Defective Mitochondrial and Peroxisomal Fission Dynamics Impair Neurogenesis

Abstract

Mitochondrial and peroxisomal dynamics driven by DRP1 are integral to many cellular functions. Mutations in DRP1 lead to a devastating neurodevelopmental disease known as encephalopathy due to defective mitochondrial and peroxisomal fission (EMPF1), which presents with a spectrum of symptoms including developmental delay, seizures, and microcephaly. To interrogate the molecular mechanisms by which DRP1 mutations lead to developmental defects, we used induced pluripotent stem cell (iPSC)-derived models with patient mutations in different domains of DRP1. Given that EMPF1 patients present with a spectrum of neurodevelopmental abnormalities, we differentiated iPSCs into neural progenitor cells and neural organoids.
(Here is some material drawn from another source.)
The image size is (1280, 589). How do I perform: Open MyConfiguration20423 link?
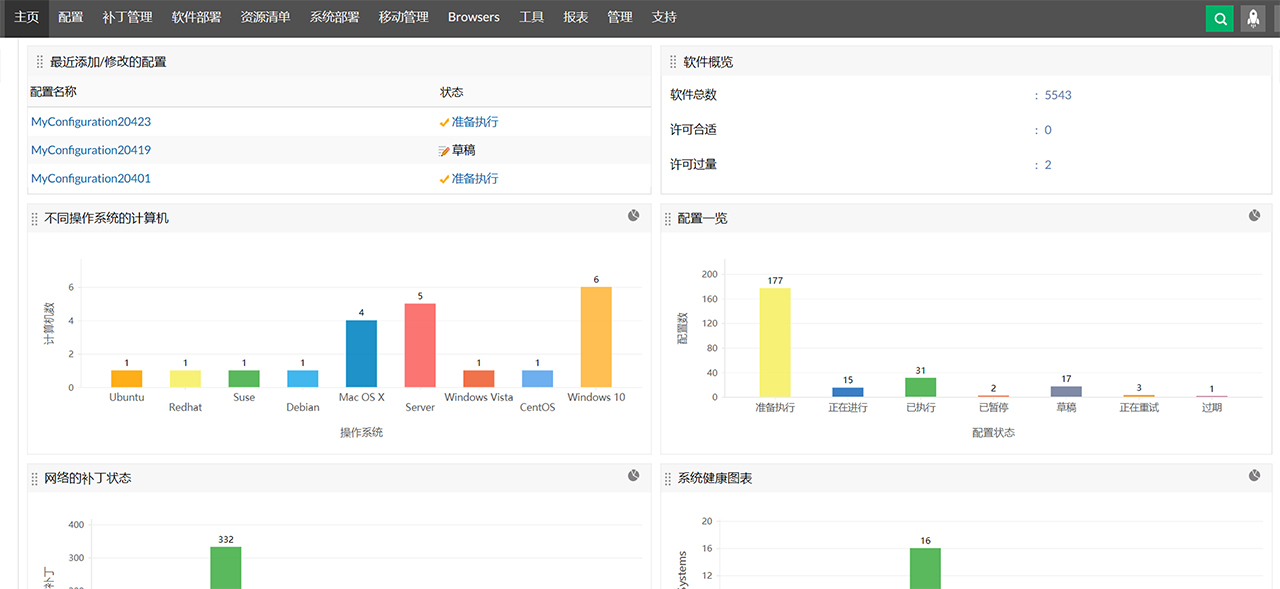[x=91, y=122]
DRP1 mutant neural progenitor cells express lower levels of critical identity transcription factors, such as PAX6 and TBR2. Intriguingly, neural organoids with mutations in the stalk domain of DRP1 take on a choroid plexus identity instead of following a cortical development trajectory. Our results show that EMPF1 associated DRP1 mutations lead to metabolic dysregulation, which may cause changes in neural cell fate during early corticogenesis. Understanding these mechanisms will give insight into the role of mitochondrial and peroxisome dynamics in neurodevelopment, as well as the mechanisms underlying the rare disease EMPF1.